• _Stated exercise_: Render the material from the line with "Teach me this power. (52, 2173)" up to and including the line with "905.552.7555 (48, 598)" as a Markdown table with two columns: "Row", holding the row number, and "Entry", holding the line. Leave out blank lines.

• _Data listing_:
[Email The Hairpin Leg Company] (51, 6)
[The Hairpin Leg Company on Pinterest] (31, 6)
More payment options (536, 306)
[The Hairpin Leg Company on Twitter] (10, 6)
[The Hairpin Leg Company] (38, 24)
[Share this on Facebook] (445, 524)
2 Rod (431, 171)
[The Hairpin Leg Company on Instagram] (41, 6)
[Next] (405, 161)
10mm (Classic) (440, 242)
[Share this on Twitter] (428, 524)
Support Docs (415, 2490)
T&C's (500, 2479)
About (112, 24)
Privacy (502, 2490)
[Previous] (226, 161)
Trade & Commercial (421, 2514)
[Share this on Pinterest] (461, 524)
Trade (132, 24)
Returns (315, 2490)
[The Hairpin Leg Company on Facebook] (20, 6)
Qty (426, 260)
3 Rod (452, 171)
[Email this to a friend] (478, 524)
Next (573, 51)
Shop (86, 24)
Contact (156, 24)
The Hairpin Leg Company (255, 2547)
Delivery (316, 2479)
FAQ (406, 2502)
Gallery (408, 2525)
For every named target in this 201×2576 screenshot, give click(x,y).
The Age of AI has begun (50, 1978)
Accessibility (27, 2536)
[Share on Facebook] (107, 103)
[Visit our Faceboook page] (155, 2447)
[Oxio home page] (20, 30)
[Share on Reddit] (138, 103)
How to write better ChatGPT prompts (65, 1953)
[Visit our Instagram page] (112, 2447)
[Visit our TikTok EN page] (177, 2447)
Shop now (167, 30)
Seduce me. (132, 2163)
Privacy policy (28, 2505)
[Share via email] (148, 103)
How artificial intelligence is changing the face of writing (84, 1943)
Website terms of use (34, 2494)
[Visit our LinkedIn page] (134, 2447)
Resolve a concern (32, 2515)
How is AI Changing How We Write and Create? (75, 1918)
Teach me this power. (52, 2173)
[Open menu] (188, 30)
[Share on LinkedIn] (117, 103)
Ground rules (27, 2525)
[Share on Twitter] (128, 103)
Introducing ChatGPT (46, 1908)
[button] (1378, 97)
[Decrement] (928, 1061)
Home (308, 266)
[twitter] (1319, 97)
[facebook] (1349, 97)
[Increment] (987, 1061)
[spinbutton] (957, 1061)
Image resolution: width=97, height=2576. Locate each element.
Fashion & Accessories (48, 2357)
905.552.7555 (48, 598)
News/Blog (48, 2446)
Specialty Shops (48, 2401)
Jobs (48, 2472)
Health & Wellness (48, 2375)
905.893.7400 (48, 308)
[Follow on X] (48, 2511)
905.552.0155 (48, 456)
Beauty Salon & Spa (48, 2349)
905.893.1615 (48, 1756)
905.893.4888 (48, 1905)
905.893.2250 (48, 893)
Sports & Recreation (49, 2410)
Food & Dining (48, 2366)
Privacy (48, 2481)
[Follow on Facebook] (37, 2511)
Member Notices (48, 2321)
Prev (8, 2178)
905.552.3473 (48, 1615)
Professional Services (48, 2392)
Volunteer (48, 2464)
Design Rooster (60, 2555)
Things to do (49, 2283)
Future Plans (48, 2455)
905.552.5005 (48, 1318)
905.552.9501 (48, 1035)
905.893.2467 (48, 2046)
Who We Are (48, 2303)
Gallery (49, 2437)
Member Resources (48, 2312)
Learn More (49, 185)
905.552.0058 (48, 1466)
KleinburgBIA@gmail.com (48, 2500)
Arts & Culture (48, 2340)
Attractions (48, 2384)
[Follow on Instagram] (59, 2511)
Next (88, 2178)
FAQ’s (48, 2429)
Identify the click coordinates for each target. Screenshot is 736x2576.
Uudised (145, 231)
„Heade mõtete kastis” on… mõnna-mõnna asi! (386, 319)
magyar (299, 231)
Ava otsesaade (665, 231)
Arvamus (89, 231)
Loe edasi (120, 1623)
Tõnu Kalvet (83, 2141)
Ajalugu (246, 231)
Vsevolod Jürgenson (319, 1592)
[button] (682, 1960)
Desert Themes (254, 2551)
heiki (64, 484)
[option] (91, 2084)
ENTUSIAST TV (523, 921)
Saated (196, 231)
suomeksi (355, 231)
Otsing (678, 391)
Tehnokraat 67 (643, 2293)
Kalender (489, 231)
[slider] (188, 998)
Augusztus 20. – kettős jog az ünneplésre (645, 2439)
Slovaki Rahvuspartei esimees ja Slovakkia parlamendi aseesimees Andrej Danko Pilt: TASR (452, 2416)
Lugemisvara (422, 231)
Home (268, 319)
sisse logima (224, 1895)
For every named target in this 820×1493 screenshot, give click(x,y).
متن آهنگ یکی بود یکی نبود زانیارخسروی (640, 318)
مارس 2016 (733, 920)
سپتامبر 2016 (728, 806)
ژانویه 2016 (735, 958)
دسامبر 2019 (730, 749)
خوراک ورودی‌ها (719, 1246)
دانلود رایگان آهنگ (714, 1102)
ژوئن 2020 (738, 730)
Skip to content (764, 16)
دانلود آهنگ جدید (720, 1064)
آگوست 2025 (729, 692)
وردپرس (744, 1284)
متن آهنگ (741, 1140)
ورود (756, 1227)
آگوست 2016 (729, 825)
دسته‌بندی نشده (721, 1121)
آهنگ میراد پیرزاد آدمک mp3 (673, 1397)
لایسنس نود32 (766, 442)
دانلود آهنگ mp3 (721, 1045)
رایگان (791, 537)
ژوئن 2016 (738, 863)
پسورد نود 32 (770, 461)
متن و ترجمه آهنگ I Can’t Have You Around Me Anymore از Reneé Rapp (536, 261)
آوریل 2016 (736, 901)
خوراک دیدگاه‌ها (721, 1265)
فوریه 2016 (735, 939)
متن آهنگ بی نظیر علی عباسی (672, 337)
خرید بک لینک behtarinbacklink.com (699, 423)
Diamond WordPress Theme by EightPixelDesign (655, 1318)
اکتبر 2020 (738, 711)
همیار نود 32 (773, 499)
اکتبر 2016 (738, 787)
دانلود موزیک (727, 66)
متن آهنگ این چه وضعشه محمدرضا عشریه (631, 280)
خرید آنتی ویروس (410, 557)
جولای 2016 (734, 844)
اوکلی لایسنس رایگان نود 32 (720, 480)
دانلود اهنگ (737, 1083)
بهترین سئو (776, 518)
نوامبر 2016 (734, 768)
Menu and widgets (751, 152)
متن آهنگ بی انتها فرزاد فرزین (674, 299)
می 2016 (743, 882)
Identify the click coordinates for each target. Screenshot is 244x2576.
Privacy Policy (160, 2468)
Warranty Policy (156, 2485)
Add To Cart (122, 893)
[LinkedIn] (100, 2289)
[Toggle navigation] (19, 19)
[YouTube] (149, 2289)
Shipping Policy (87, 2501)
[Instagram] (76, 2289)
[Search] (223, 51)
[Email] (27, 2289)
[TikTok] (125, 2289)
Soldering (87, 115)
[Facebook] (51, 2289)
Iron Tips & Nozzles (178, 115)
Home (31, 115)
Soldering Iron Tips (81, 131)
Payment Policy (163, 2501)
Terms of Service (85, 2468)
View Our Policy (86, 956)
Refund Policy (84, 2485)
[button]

• _Expected output_:
| Row | Entry |
|---|---|
| 1 | Teach me this power. (52, 2173) |
| 2 | [Open menu] (188, 30) |
| 3 | [Share on LinkedIn] (117, 103) |
| 4 | Ground rules (27, 2525) |
| 5 | [Share on Twitter] (128, 103) |
| 6 | Introducing ChatGPT (46, 1908) |
| 7 | [button] (1378, 97) |
| 8 | [Decrement] (928, 1061) |
| 9 | Home (308, 266) |
| 10 | [twitter] (1319, 97) |
| 11 | [facebook] (1349, 97) |
| 12 | [Increment] (987, 1061) |
| 13 | [spinbutton] (957, 1061) |
| 14 | Image resolution: width=97, height=2576. Locate each element. |
| 15 | Fashion & Accessories (48, 2357) |
| 16 | 905.552.7555 (48, 598) |